- Born: 25 September 1915 Jagannathpur, Assam Province, British India
- Died: 2003 (aged 87–88) United Kingdom
- Citizenship: United Kingdom, Bangladesh
- Occupations: Businessman, social worker
- Organization: Indian Seamen's Welfare League
- Known for: One of the early founders of the British Bangladeshi community
- Family: Qureshis of Patli

= Shah Abdul Majid Qureshi =

British Bangladeshi restaurateur and social reformer (1915 - 2003)

Shah Abdul Majid Qureshi (শাহ আবদুল মজিদ কোরেশী), also known by his daak naam Moina Miah (ময়না মিঞা), was an early British Bangladeshi restaurateur and social reformer. He is notable for being involved in the early politics of British Asians and pioneering social welfare work for the working-class diaspora in the United Kingdom. He claimed to be the first Sylheti to own a restaurant in the United Kingdom. One of his later restaurants, India Centre, often provided facilities and was a location where important meetings were held by the India League attracting the likes of Subhas Chandra Bose and V. K. Krishna Menon.

==Early life==
Qureshi came from a traditional Bengali Muslim family. He was born in the Patli village of Jagannathpur in the Sylhet District of British India's Assam Province on 25 September 1915. He was the eldest child and had two brothers and a sister. The family residence in Patli was known as Quresh Bari and his father owned some land. However, his father's main goal was to educate his children which was extremely expensive, leading to him selling nearly all his land. This led to Qureshi being well educated during his youth.

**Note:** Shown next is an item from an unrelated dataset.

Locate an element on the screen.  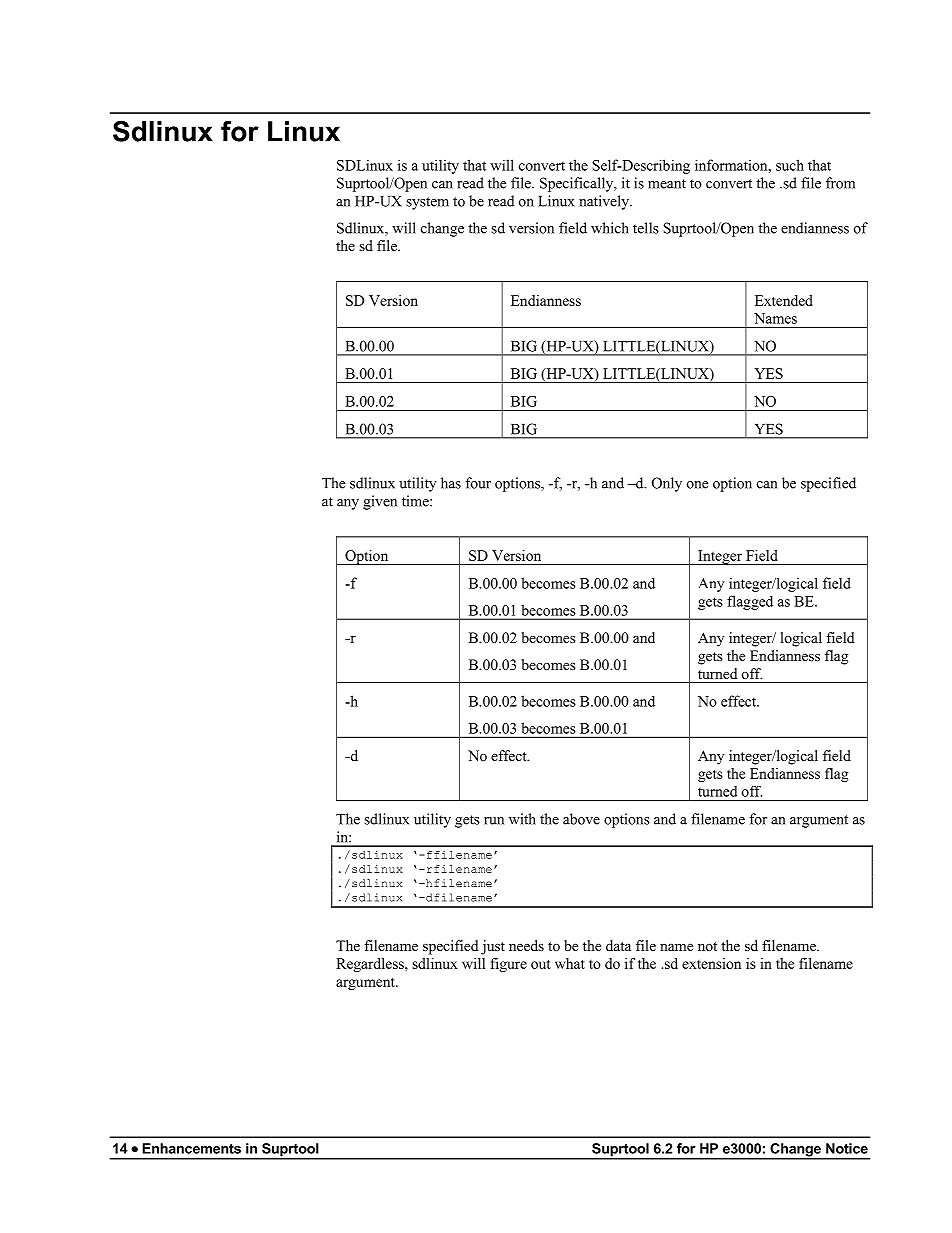
Regardless is located at coordinates (371, 965).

Qureshi decided to become a lascar after being inspired by many other Sylheti men and moved to Calcutta in 1934. He believed that seafaring was a historical inheritance of Sylhetis due to many Sylhetis being descendants of foreign traders and businessmen. He joined the crew of a ship bound for the United States. His intention was to jump ship in New York City, where he believed he would find economic opportunity, but his attempt was foiled in 1935. The next year, in his early 20s, he successfully jumped ship in London.

==Career==
Qureshi's first job in the United Kingdom consisted of selling chocolates. After getting into contact with other British Asians, he began working in South Asian cuisine restaurants such as Bengal Restaurant in Percy Street. After two years of living in the United Kingdom, Qureshi opened his first restaurant, Dilkush, which was located in Soho's Great Windmill Street. He claimed this was the first restaurant to be owned by a Sylheti. The restaurant, located near Tottenham Court Road, was destroyed by a bomb in 1940.

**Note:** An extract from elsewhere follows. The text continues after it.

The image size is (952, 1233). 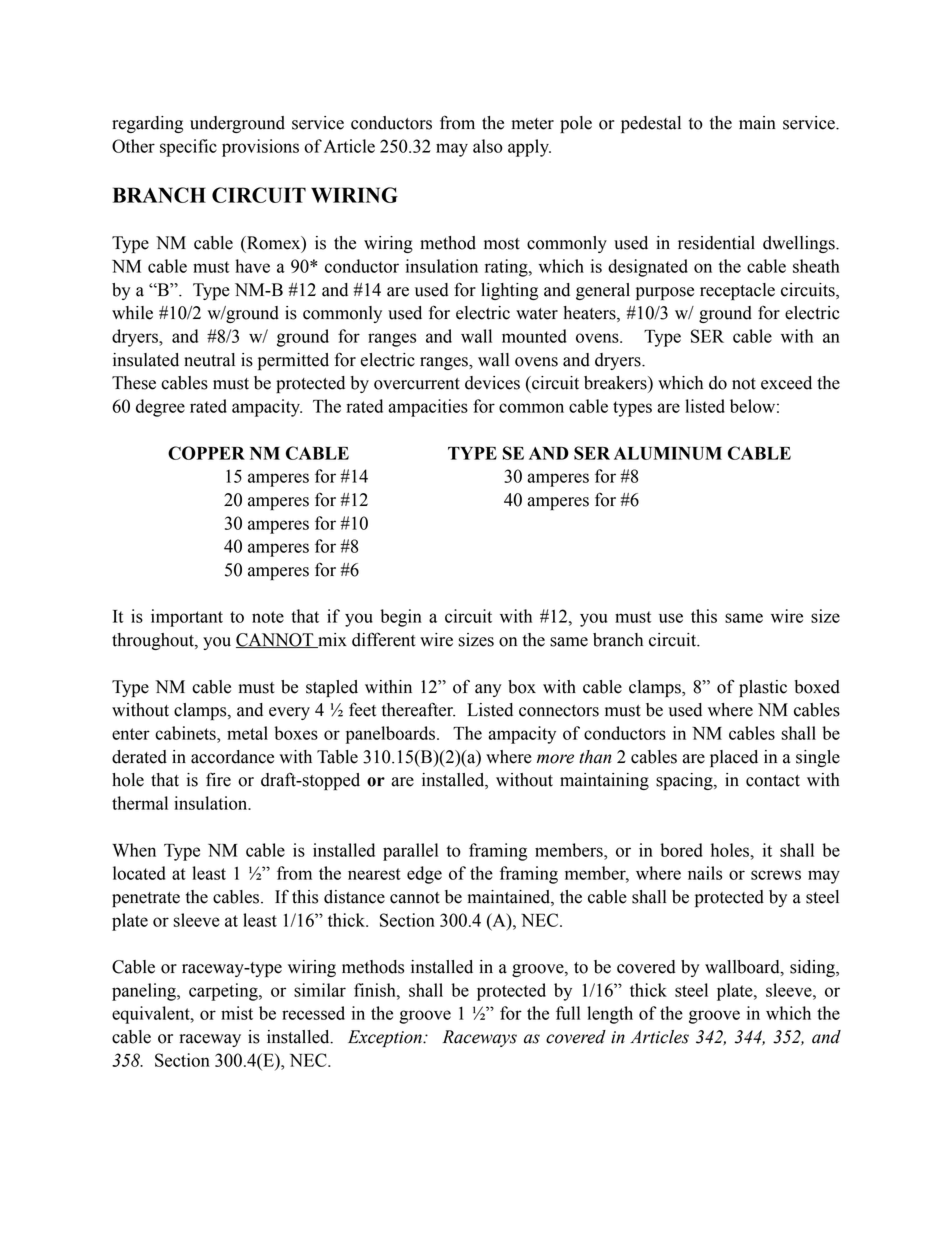 I want to click on also, so click(x=488, y=146).
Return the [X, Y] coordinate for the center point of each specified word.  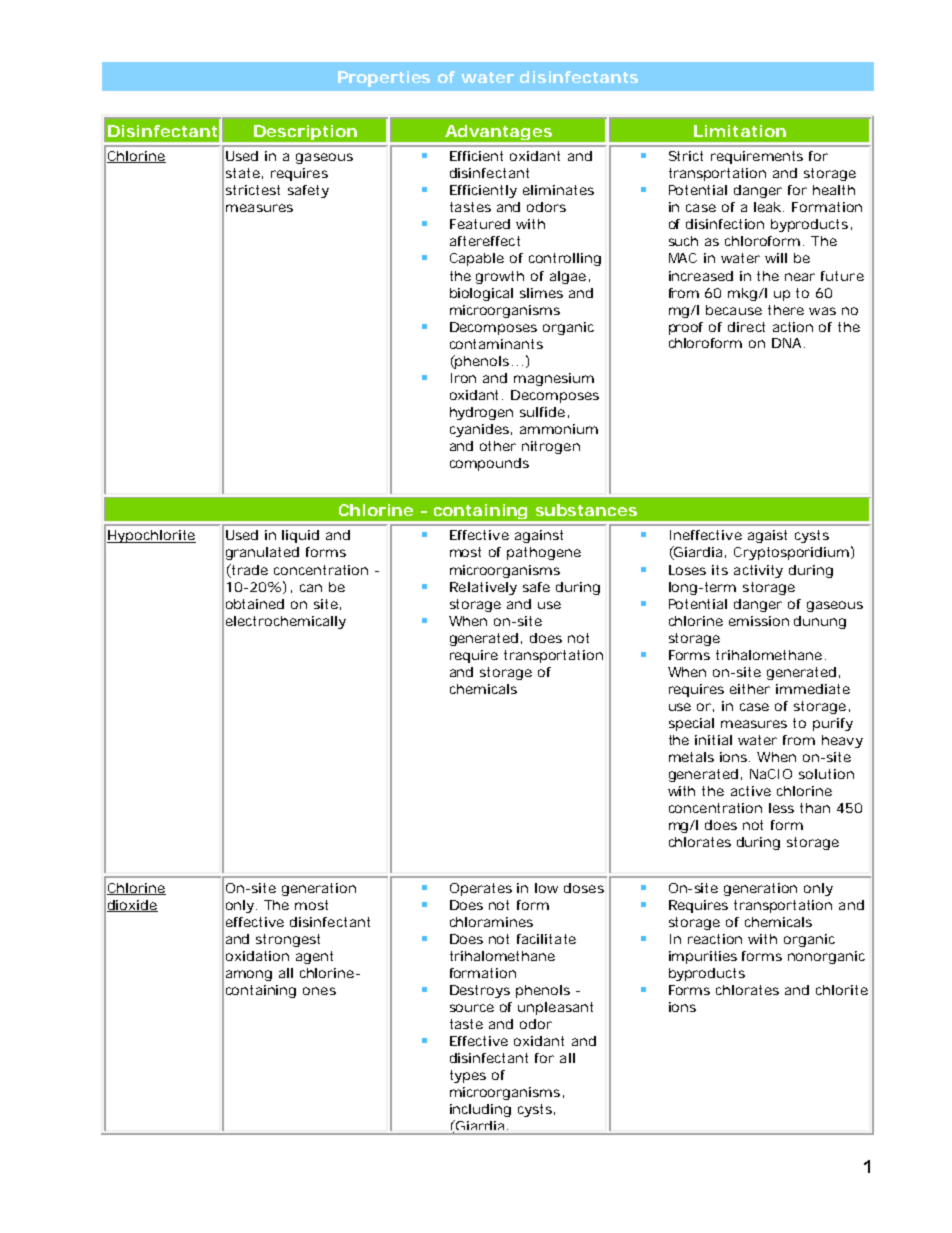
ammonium [559, 429]
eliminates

In 1943, Qureshi, alongside his acquaintance Ayub Ali Master, founded the Indian Seamen's Welfare League with a purpose of promoting the social welfare of lascars. Based in Christian Street, the organisation ensured the rights of Asians and made it easier for them to communicate to their family abroad. On 14 July 1943, the first meeting took place, in King's Hall, Commercial Street, London. The meeting attracted mostly Bengali Muslims but dozens of Europeans were also present. Later, the organisation was renamed to the Indian Seamen's Welfare League to sound less political and Qureshi was made president of the welfare league.

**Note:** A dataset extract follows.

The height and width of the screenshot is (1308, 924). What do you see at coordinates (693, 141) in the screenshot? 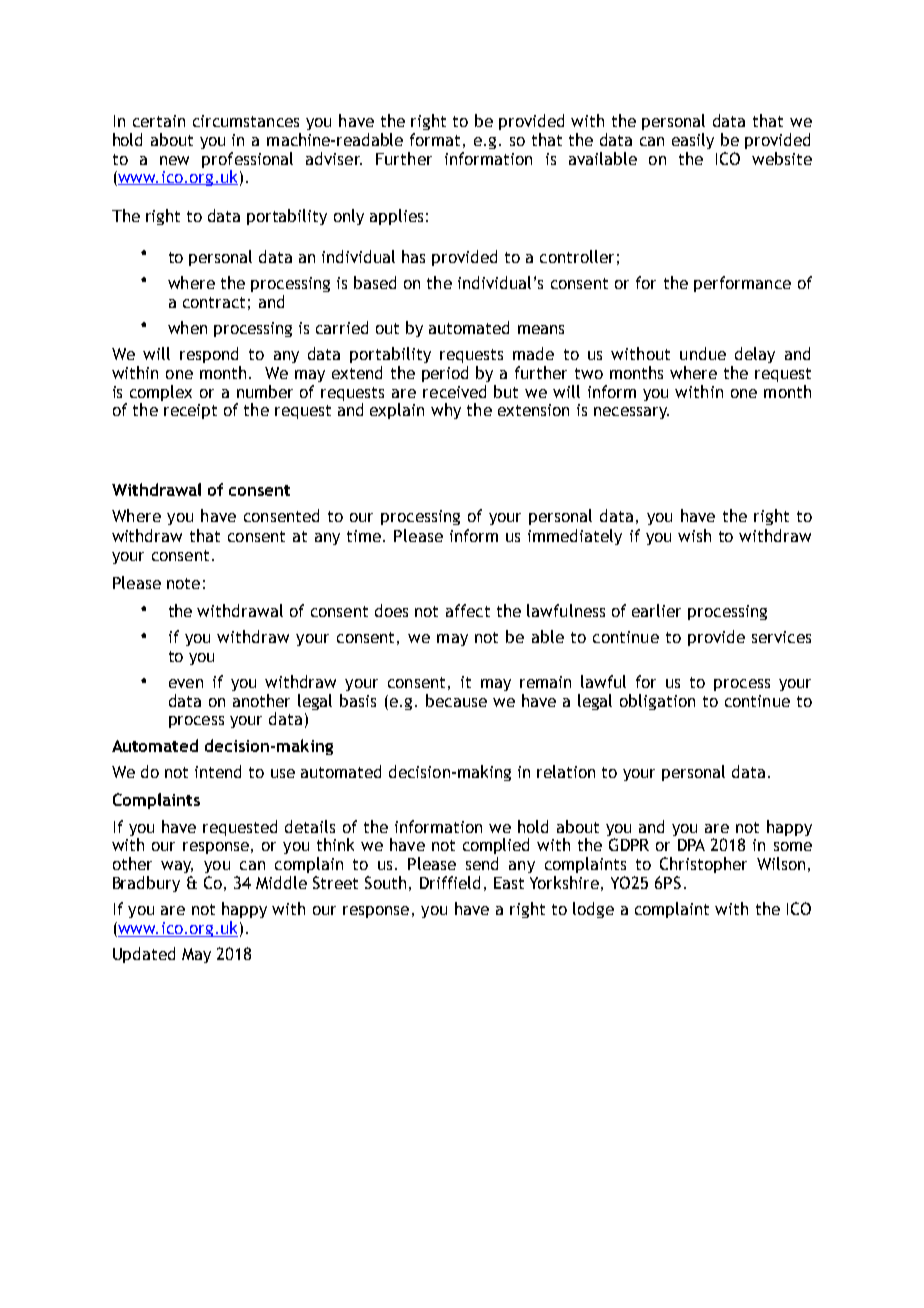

The following year, Qureshi opened another restaurant off Charlotte Street which came to be known as the India Centre. The India Centre was frequently visited by British Asians, in particular politicians, who held important communal and political meetings there. Qureshi also assisted and attended V. K. Krishna Menon's India League and Surat Alley's Hindustani Social Club meetings. He was also involved with the Indian National Congress and was in contact with the likes of Subhas Chandra Bose. Later on, he became a member of the All-India Muslim League.

In 1946, Qureshi returned for the first time to Sylhet, where he married. He divided his time between London and Sylhet until 1976, when his wife and children joined him in the United Kingdom.

==Legacy==
His sons continue to own Indian cuisine restaurants in the United Kingdom.